= What you are asked to do =
Leave out the pictures and set down exactly the lines from the start of the listing through the one with "Task: Tap the -1.56% loss percentage", both included.
::: Supplied data
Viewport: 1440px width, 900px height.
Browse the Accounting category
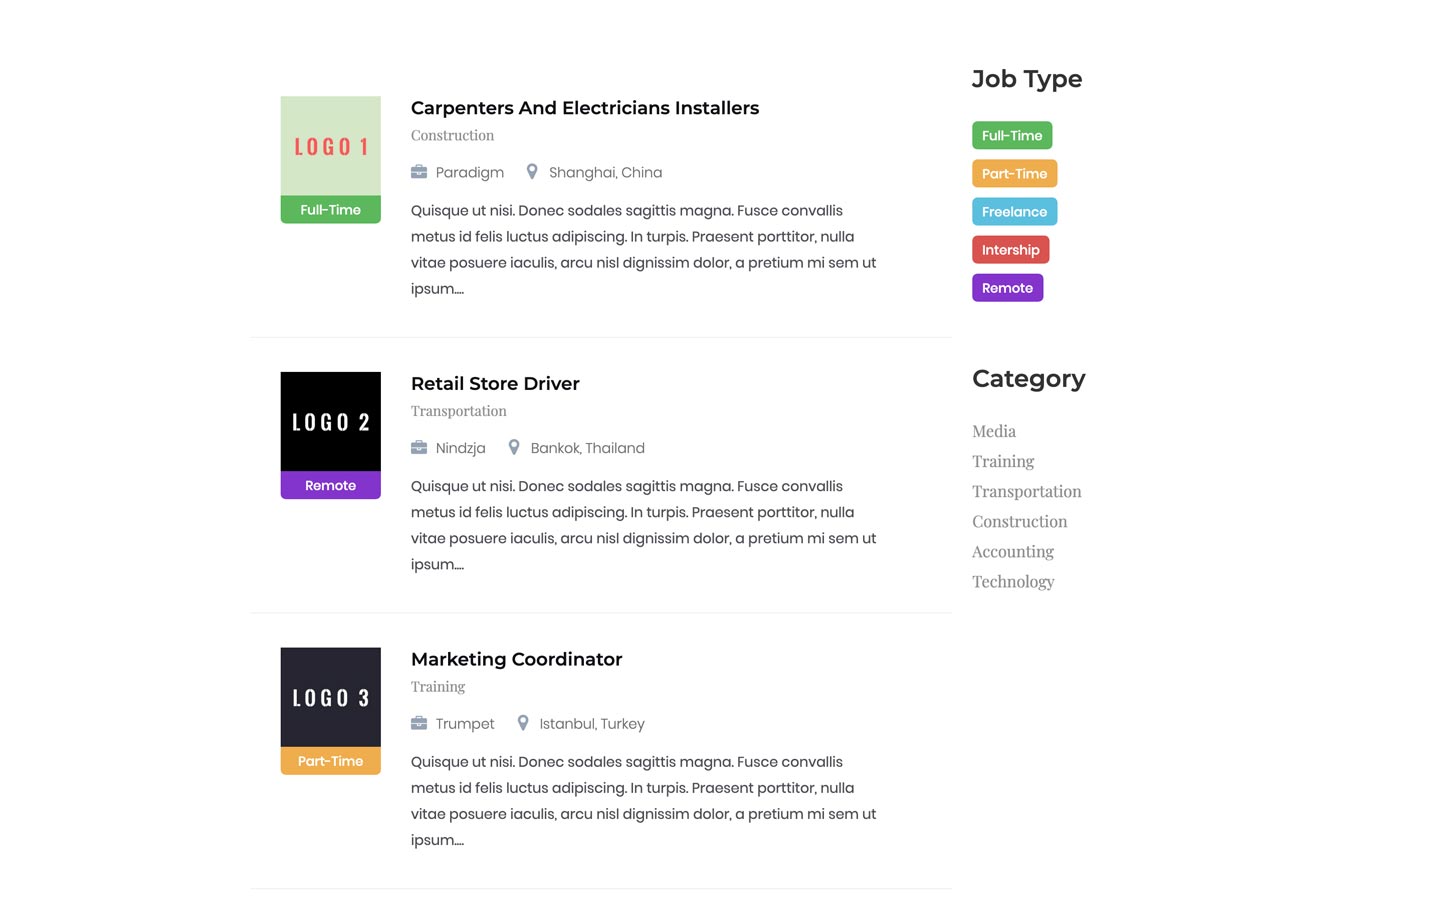coord(1012,551)
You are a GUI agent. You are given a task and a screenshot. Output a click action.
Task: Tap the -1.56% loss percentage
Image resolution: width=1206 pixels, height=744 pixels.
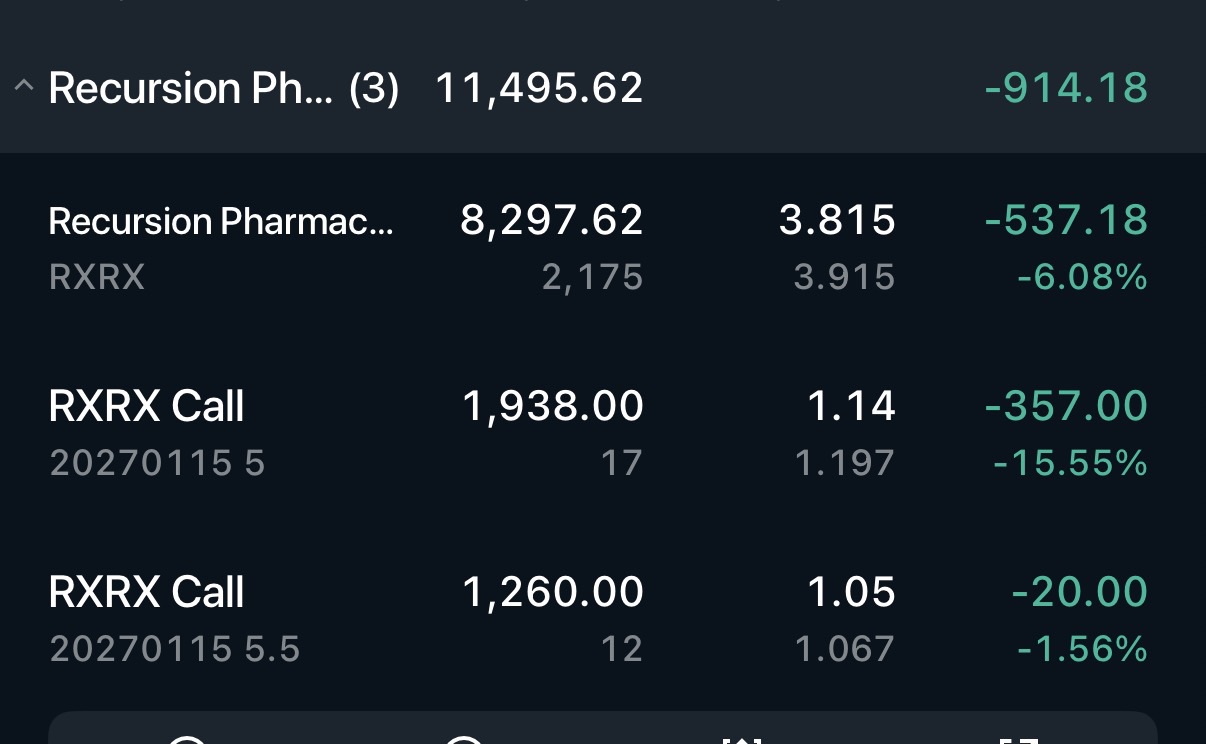tap(1082, 649)
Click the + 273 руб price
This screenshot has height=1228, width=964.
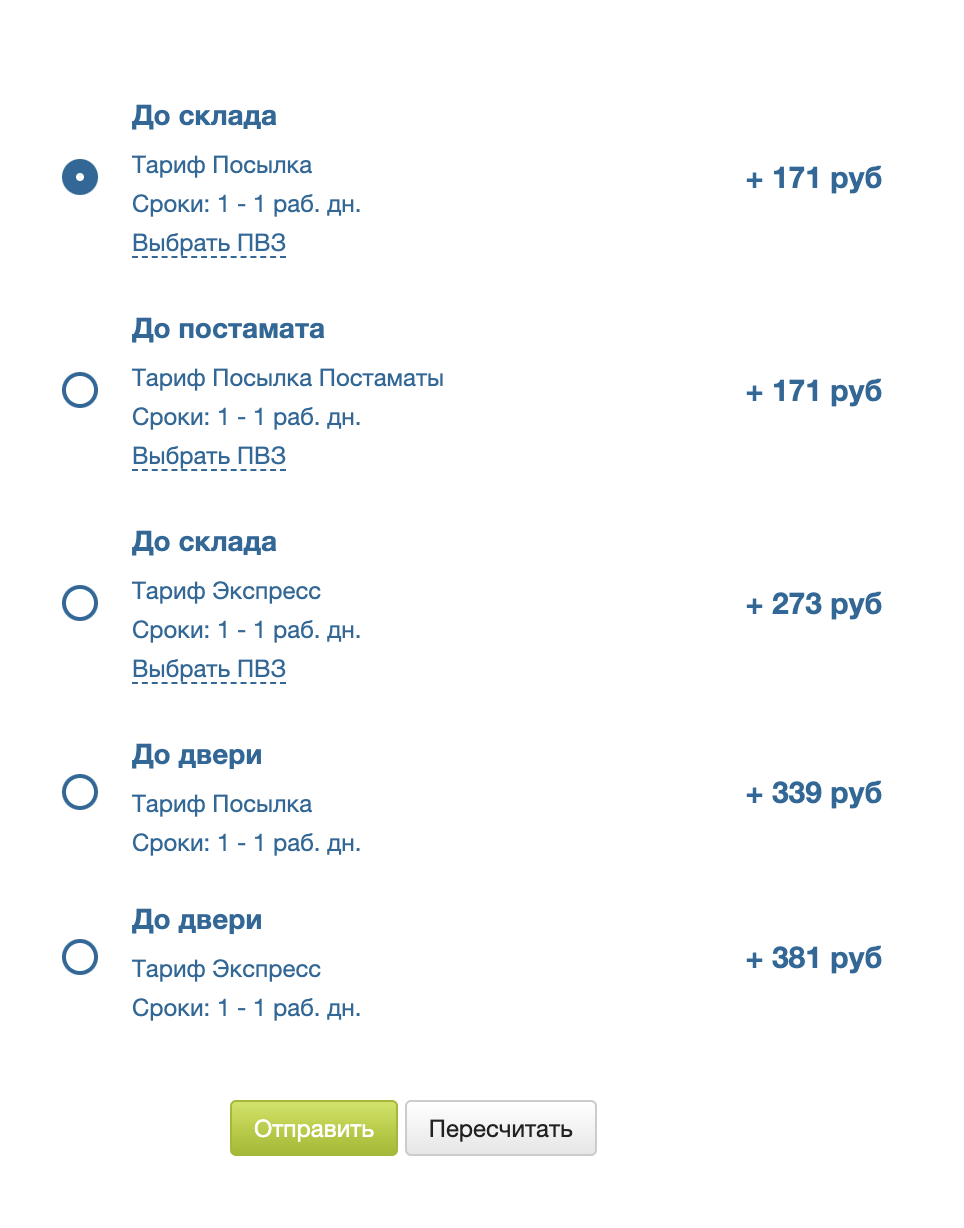tap(814, 604)
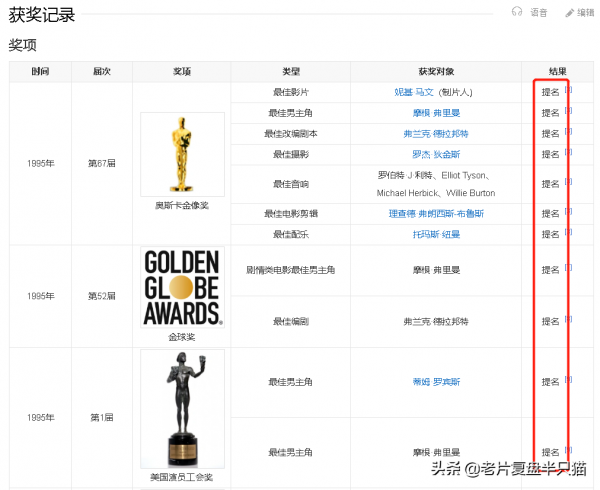Open reference marker in 最佳摄影 row
Screen dimensions: 600x490
[568, 152]
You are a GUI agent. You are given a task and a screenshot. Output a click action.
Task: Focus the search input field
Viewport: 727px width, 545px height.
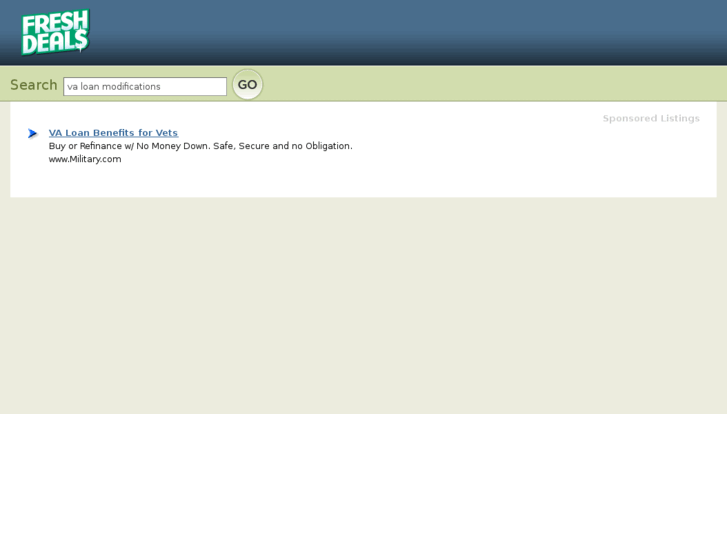pos(145,87)
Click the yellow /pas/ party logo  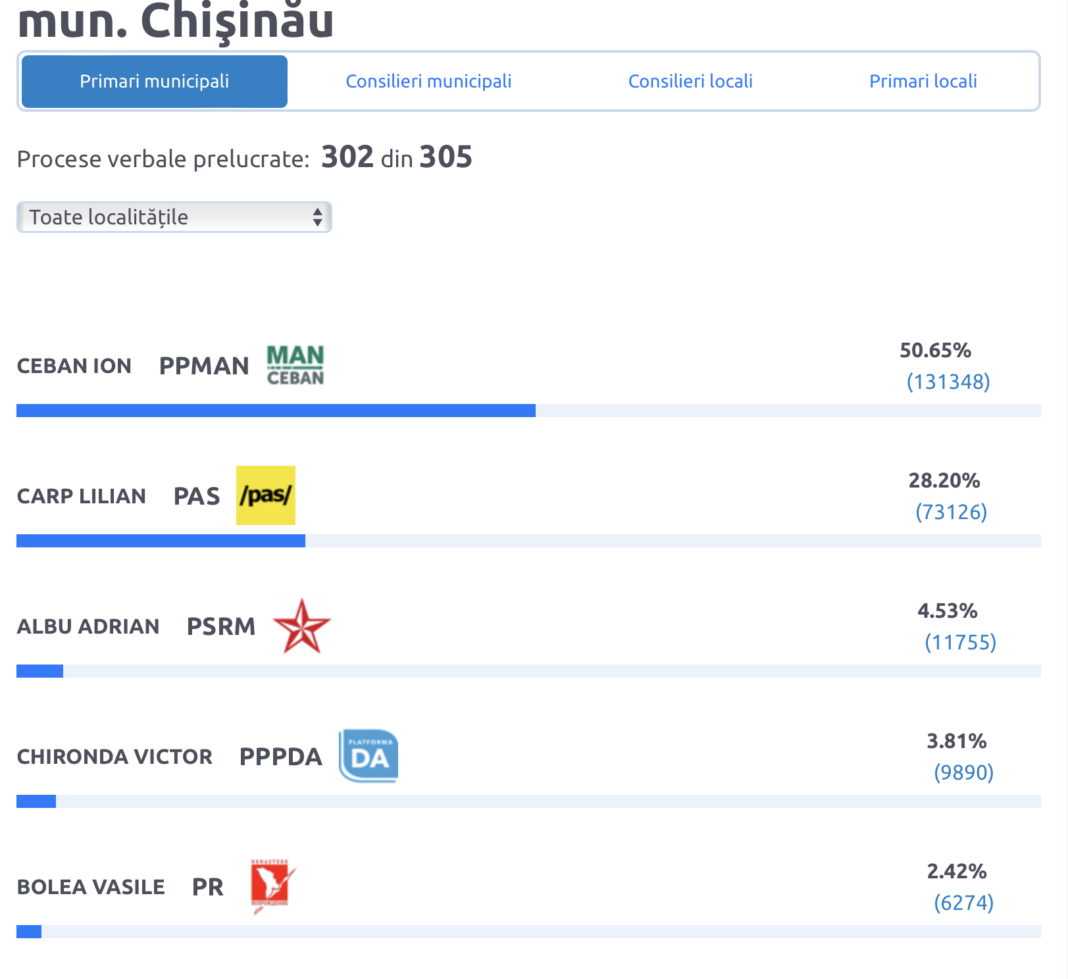(x=266, y=495)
::::::
= Answer below =
Viewport: 1440px width, 900px height.
Browse the Accounting category
coord(1012,551)
You are a GUI agent. You are given a task and a screenshot. Output a click action.
Task: Tap the -1.56% loss percentage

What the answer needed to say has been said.